NeoTherapeutics Inc. is one of the more poignant and late-breaking restructuring stories. The company, with a recent Phase III failure with its Alzheimer's compound and an apparently solid prostate cancer drug nearing Phase III trials, first had said only that it had retained an investment banker and financial adviser to help find strategic alternatives, after restructuring the neurology and oncology divisions and taking "cost-saving" steps at its functional genomics division, aiming to reduce the burn rate to about $800,000 per month.

Details came shortly. Late last week, the firm which lately also had seen its CEO and chief financial officer retire said it had found ways to cut the burn rate to $500,000 per month. NeoTherapeutics eliminated 21 positions (leaving it with 23 full-timers) and stopped further development of Neotrofin (leteprinim potassium, which already had failed in the Alzheimer's trial).

The company said it would forge ahead with satraplatin, the near-Phase III prostate cancer drug, seeking to in-license more anticancer compounds while out-licensing anti-psychotic and attention-deficit drugs, at the same time asking shareholders to approve a reverse stock split plus the issuance of $10 million in equity. A name change is in the offing, too.

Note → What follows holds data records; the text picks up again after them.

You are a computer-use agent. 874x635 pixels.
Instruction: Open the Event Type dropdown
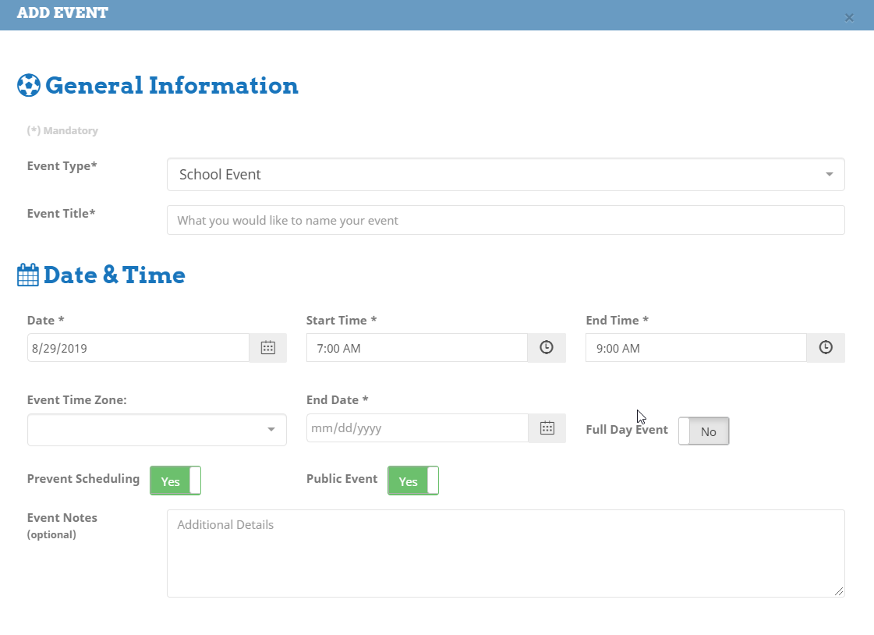[x=505, y=175]
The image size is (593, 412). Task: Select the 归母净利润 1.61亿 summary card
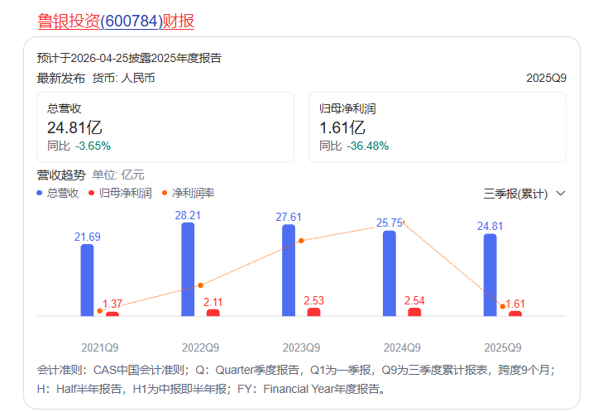[442, 127]
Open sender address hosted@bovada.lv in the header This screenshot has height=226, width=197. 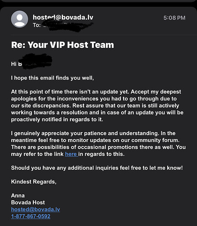63,17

BioTransplant is laying off 23 percent of its workers (going from 82 to 62), but will be fine-tuning its plan for the AlloMune System, which is designed for deployment in transplants to make them safer, and has recently acquired Eligix Inc., with several products marketed in Europe. Those products include a cell-separation system for ex vivo use with patients undergoing allogeneic bone marrow and peripheral stem cell transplantation for blood disorders. BioTransplant will have enough cash to get almost to the end of 2003, the company said, and a collaboration with MedImmune related MEDI-507, or siplizumab, is reportedly going well.

Joel Sendek, senior analyst with Lazard Freres & Co., noted in a research report that BioTransplant following a more prudent path, like other firms that are restructuring intends to develop kits consisting of MEDI-507 in combination with products approved in the U.S., instead of the original strategy, which included the use of the Eligix systems, not U.S.-approved. MEDI-507 binds to the CD2 antigen receptor on T cells and natural killer cells, suppressing their immune response. Sendek expects AlloMune approval in 2007.

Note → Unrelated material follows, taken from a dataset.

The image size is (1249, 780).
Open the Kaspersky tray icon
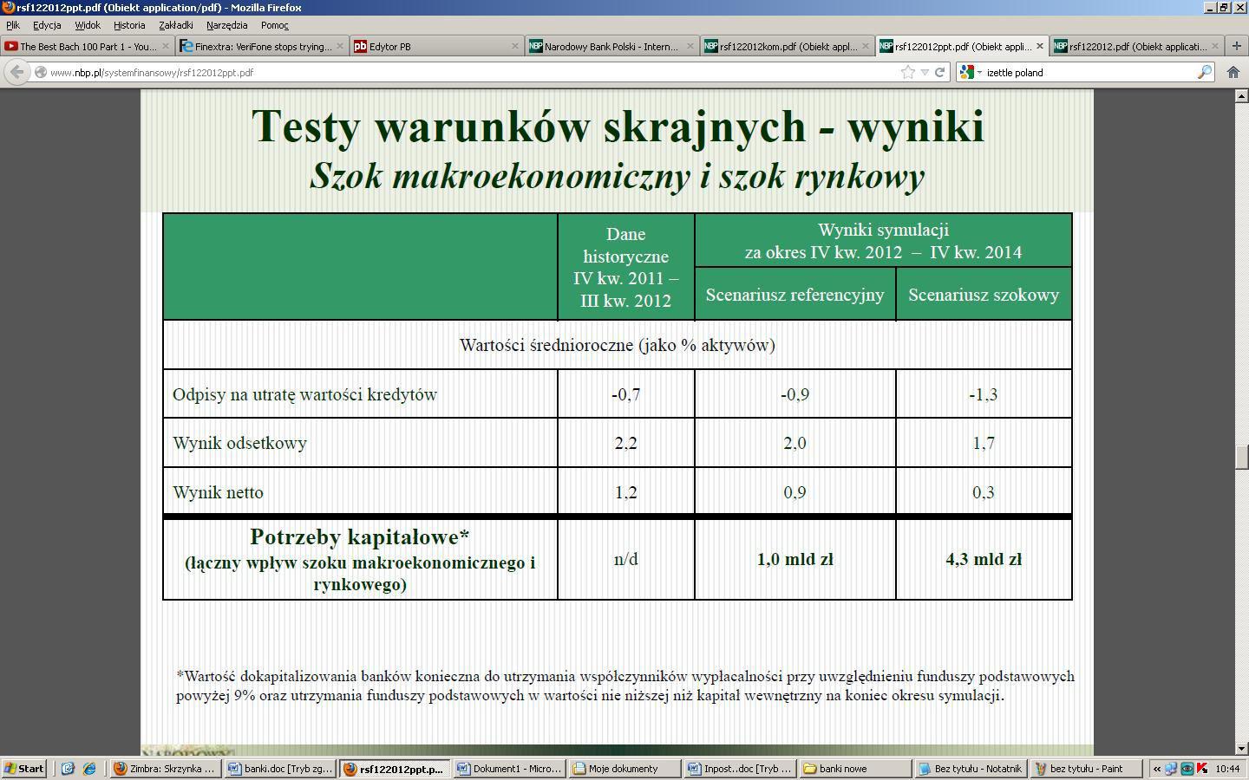point(1202,768)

Geron is saying goodbye to 30 percent of its team (33 in research and 10 in support), keeping about 93 employees to help advance the anticancer drug GRN163, a short, modified thiophosphoramidate oligonucleotide designed to inhibit telomerase, which has been tested in animal models in brain cancer, prostate cancer, lymphoma and multiple myeloma. The company, which has a manufacturing deal for the compound with Ribozyme Pharmaceuticals, plans to file an investigational new drug application by the end of this year and start one or two trials in 2003.

GlycoDesign didn't say how many staffers it's letting go, but estimated the firm has operating resources until 2005, having stopped development of the renal cancer product GD0039 in May.

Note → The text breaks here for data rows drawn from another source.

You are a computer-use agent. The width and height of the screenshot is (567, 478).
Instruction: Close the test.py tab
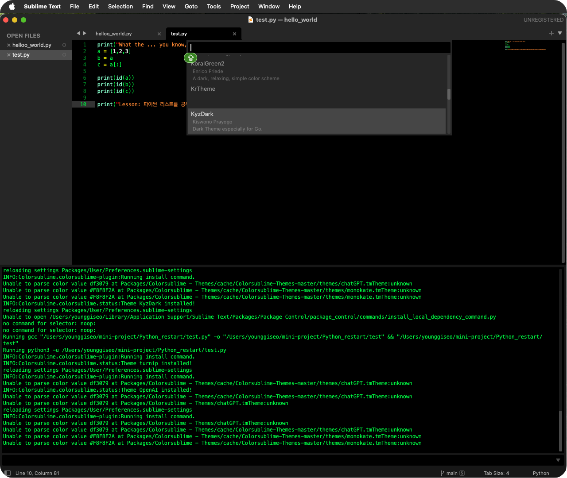[234, 34]
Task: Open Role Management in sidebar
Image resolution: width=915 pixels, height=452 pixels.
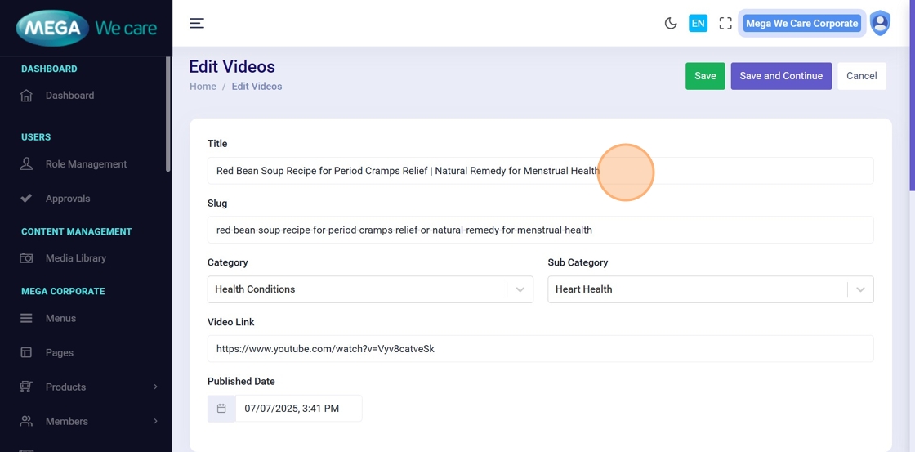Action: pos(86,164)
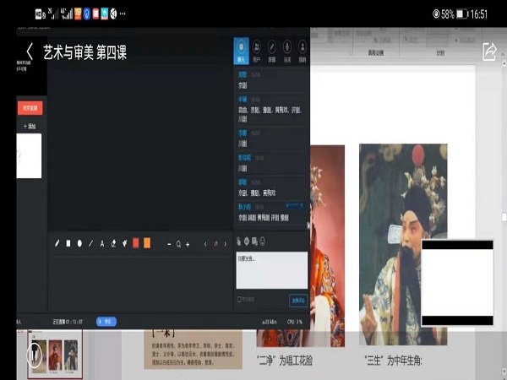507x380 pixels.
Task: Click the magnifier zoom icon
Action: 178,243
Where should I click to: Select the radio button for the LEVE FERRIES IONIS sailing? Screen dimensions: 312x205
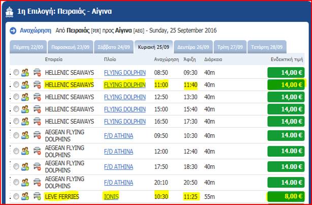(16, 196)
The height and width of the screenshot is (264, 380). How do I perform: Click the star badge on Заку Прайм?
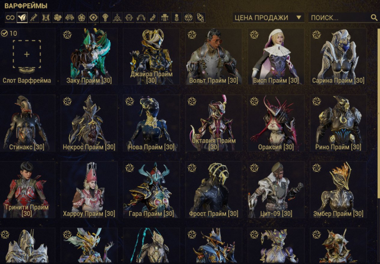click(67, 34)
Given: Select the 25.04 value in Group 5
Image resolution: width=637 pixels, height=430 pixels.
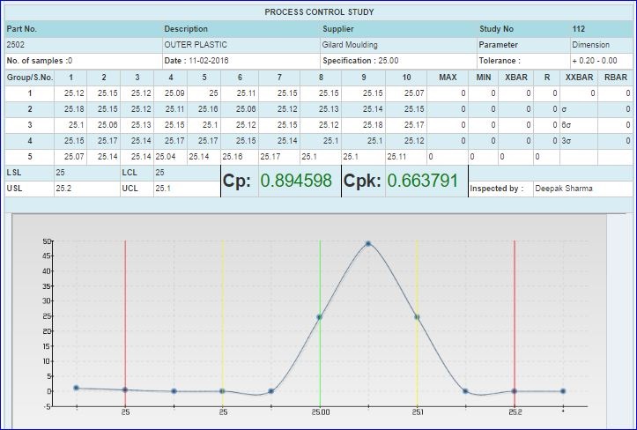Looking at the screenshot, I should 165,157.
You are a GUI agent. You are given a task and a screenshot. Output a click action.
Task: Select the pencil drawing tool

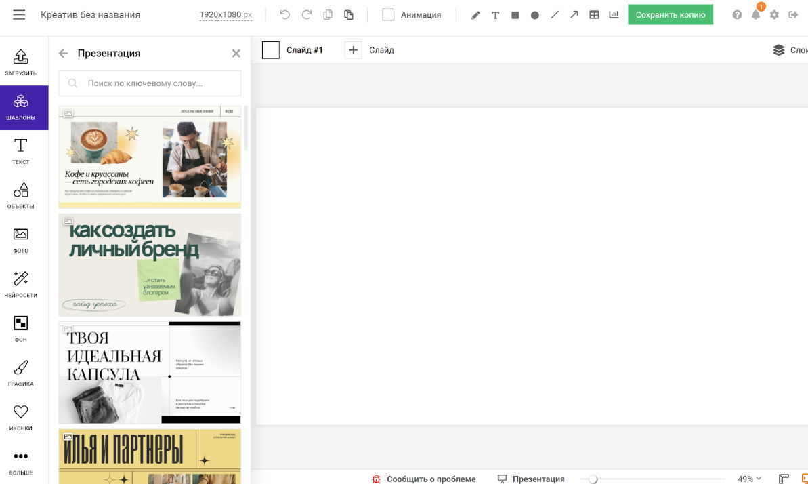click(x=475, y=15)
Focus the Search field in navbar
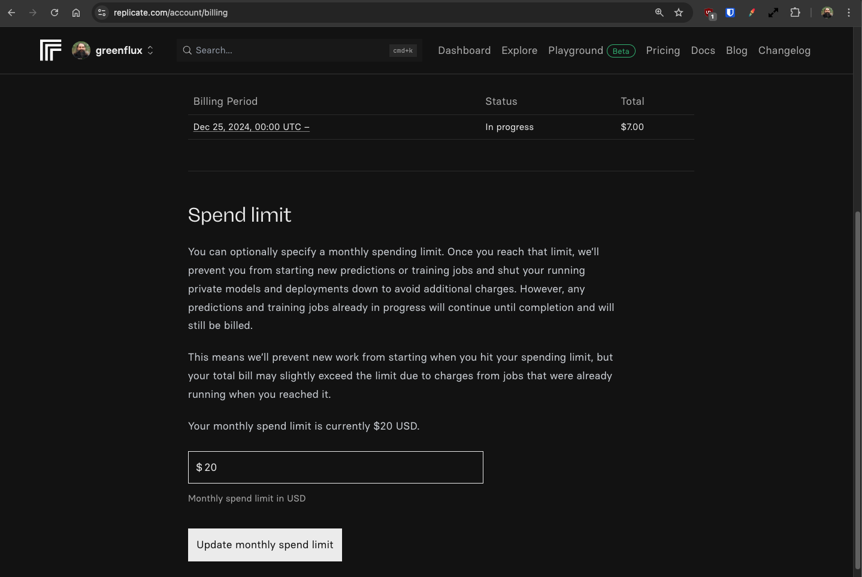862x577 pixels. click(288, 50)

For Genaissance, reducing staff by 20 percent to 110 employees (mainly in its DNA sequencing facility and related informatics), the difficulty has to do with pharmacogenomics and investor patience. Still, the company, which analyzes genes to predict drug response, said it intends to reach the break-even point financially in 2005, even if getting there means boosting annual revenue by 25 percent to 30 percent.

Will the restructuring march go on? Probably, at least for a while. Although investors tend to view such changes with varying degrees of suspicion or, in some cases, even favor, since some firms have no other way of going forward and realizing their promises to investors.

As Rajesh Shrotriya, newly appointed CEO and board chairman of NeoTherapeutics, put it during a conference call last week: "Plans are important, but it's implementation that makes the difference between success and failure."